Una breve intro teórica

El segundo negocio que maneja más dinero en el mundo es, por así decirlo, el más tonto. El negocio del turismo, actualmente conocido como “la escapada”. Barcelona, aprovechando la playa, junto con la marca: “España es el país más alegre e impío del mundo y tiene la mejor sanidad del mundo para un clima caluroso veraniego”, a la par con Cuba, se ha convertido en verano en un destino turístico por excelencia. Nuestros lectores, que son guiris que se quedan y se desguirizan, ya deben haber comprobado la corrosión del carácter que experimenta la ciudad con el desembarco/aterrizaje de sus compatriotas en versión frívola.

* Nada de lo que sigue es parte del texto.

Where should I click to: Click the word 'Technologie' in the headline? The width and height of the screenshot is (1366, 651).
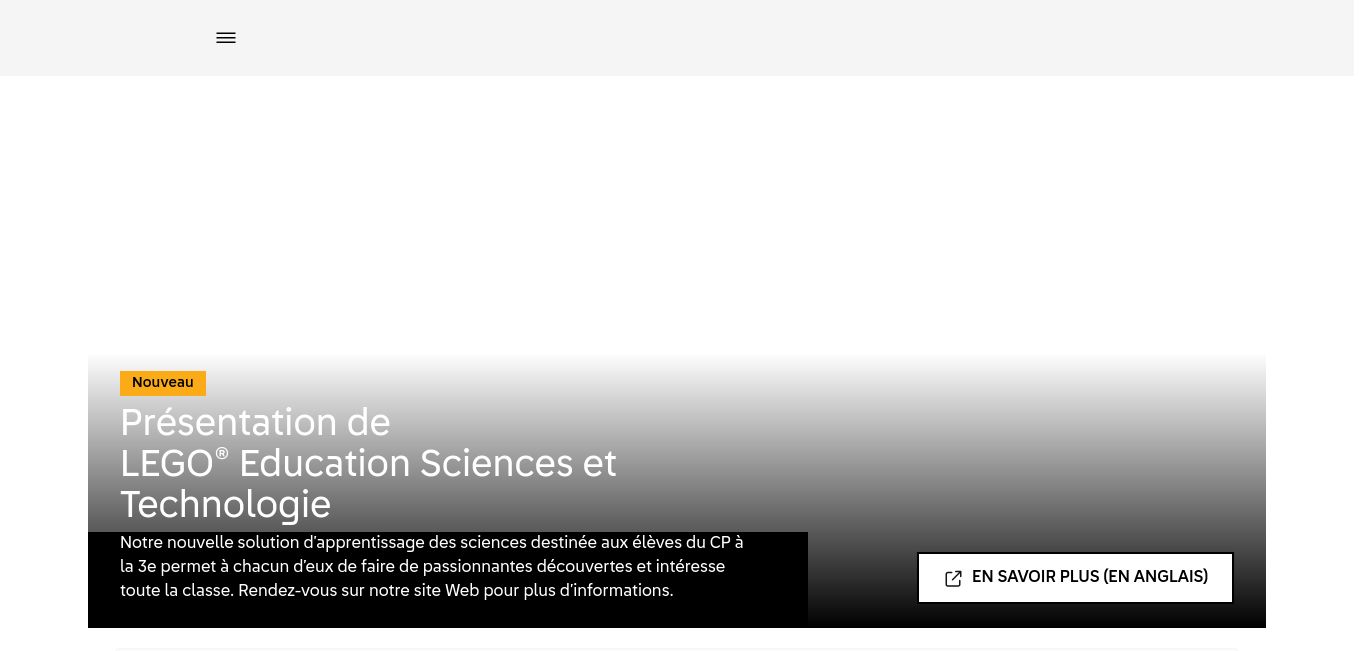click(x=225, y=505)
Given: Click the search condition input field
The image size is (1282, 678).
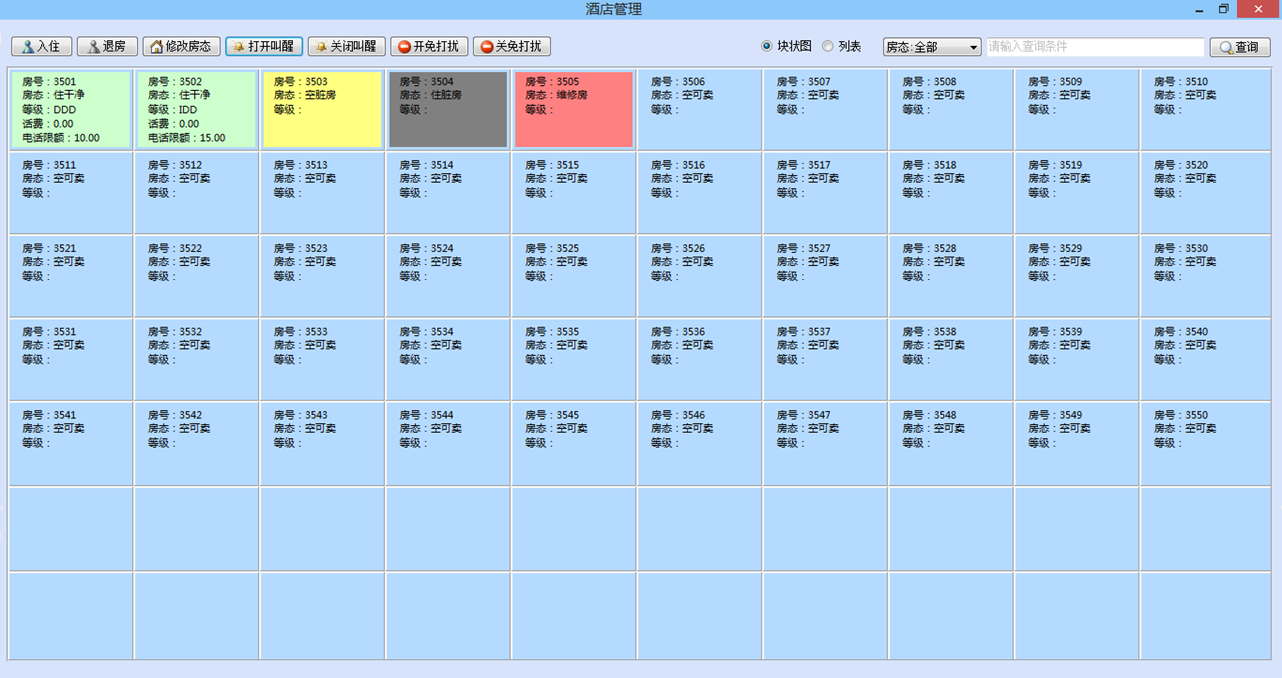Looking at the screenshot, I should point(1095,47).
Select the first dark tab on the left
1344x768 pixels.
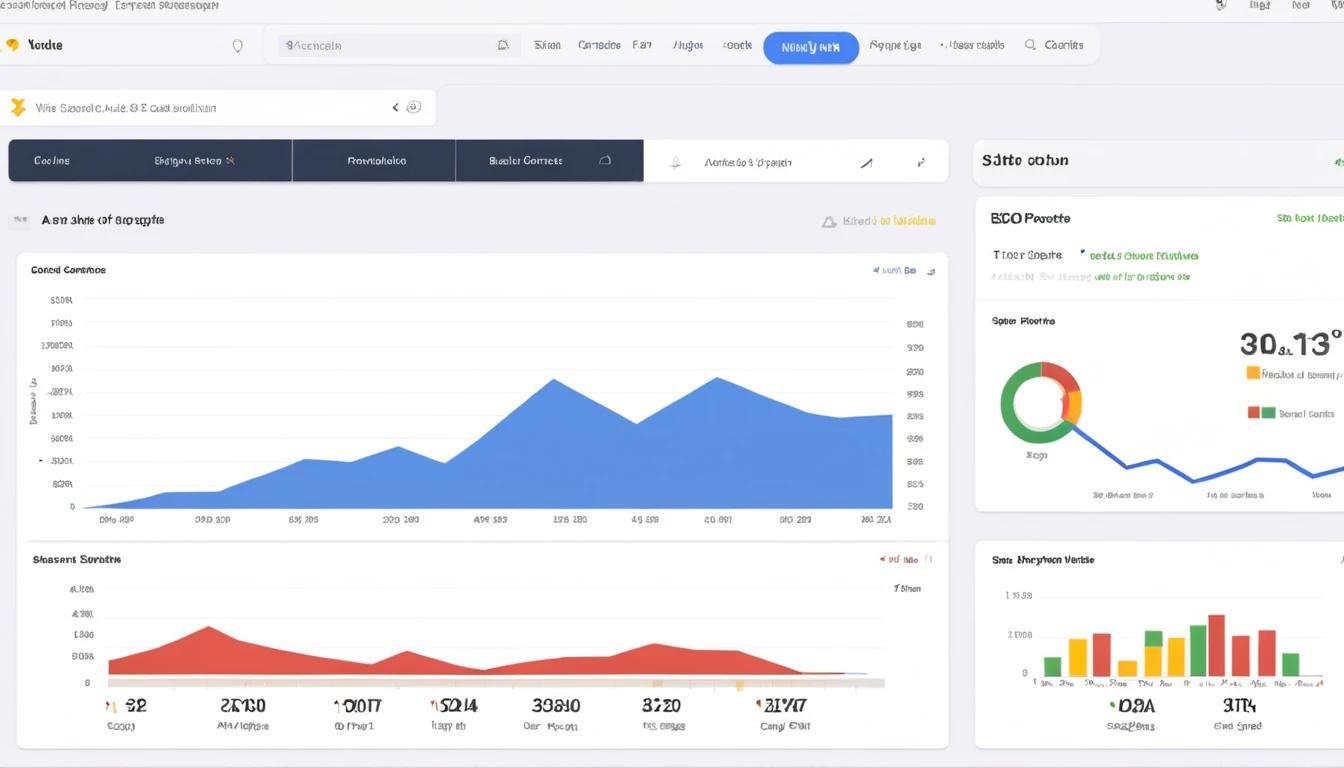[52, 161]
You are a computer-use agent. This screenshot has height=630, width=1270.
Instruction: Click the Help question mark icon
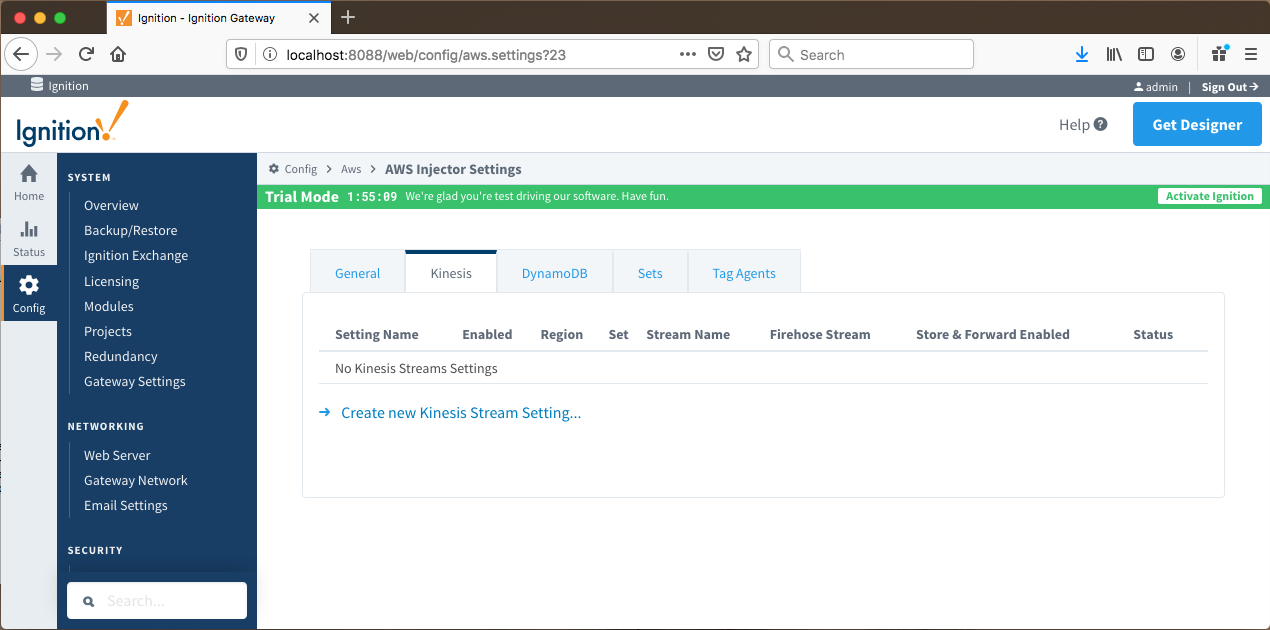pyautogui.click(x=1100, y=125)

El turismo convierte a los habitantes de un lugar en lacayos del cliente esporádico y sus caprichos, y desarraiga cualquier tipo de relación que pueda tender a hacerse compleja o incluso política. Así pues, partiendo de nuestra desconfianza hacia el sector servicios, que censuramos completamente, vamos a abordar algunas novedades en dicho sector para la Barcelona de 2012.

 

Los cruceros

Dice Mr. Bauman que vivimos en una sociedad líquida. En esas conjeturas se inscribe la tendencia del turismo a volverse más al estilo yankee de –voyaestarundíaencadaciudadeuropea–. Como paradigma de ello tenemos el crucero, la manera más “rentable” de poder hacer el máximo número de fotos al máximo número de monumentos de las ciudades mediterráneas. Puesto que el chip protestante del trabajo ya está incrustado en las quijoteras de medio mundo, lo próximo que tocaba es ver las vacaciones como una prolongación del trabajo, a ver quién ve más piedras, más monumentos, etc. 14 cruceros, y 41.600 pasajeros se llenaron las mochilas de suvenires en el primer fin de semana de junio de 2012 en Barcelona. Récord absoluto de todos los tiempos. Eso sí, intentad meteros con el turismo en algún programa de televisión y veréis cómo se os tiran todos a la yugular con el argumento clásico del pan para hoy y hambre para mañana: “Eso sí que lleva riqueza a la ciudad”. ¿Qué querrán decir con riqueza?

La fiesta

En los 90 y a principios del siglo XXI, Barcelona era una ciudad española más, donde había garitos, cachondeo y carnaval polifónico con lugareños pícaros y no tan pícaros, tanto en bares como en fiestas underground en Poble Nou, y garitos que cerraban cuando la gente se iba. Teníamos hasta el Circuito Regenerador funcionando a todo ritmo. Sin embargo, en los últimos años, la fiesta se ha convertido en una marca hasta irse vaciando más y más de verdadero contenido festivo, para degenerar en garitos de house llenos de guiris donde la posibilidad de alternar anécdotas y acabar en la azotea de algunas simpáticas de Badalona se ha convertido en prácticamente imposible. Las grandes empresas del negocio de la noche, al alimón con el Ajuntament, se han encargado de la creación de dicho embudo, que ha acabado con la alegría y ha enriquecido a unos pocos.

La muerte de la calle

Si hay un viaje gratificante y económico por excelencia es el de pasear por las calles de una ciudad y entablar relación con los autóctonos, sea llevando túnica al estilo socrático o albornoz al estilo Lebowski. Ese es precisamente el enemigo, el negocio del turismo, puesto que anima al visitante y, encima, no se deja los cuartos. Con la excusa, o mejor dicho, coartada, del ruido se ha impuesto una auténtica dictadura de los ancianos que quieren dormir. En primer lugar, y lo sé de buena tinta porque pasé toda mi juventud durmiendo en la zona de marcha de Caspe con la juventud baturra y cantando canciones no precisamente folklóricas, la mejor manera de dormir con ruido de fondo es precisamente acostumbrarse a ello. En segundo lugar, es de bestias insensibles masacrar los únicos momentos emocionantes de la vida de muchísimos jóvenes, los momentos de salir del propio círculo de amigos endogámicos y relacionarse transversalmente con la sociedad. La calle es de todos, no solo de los que están callados.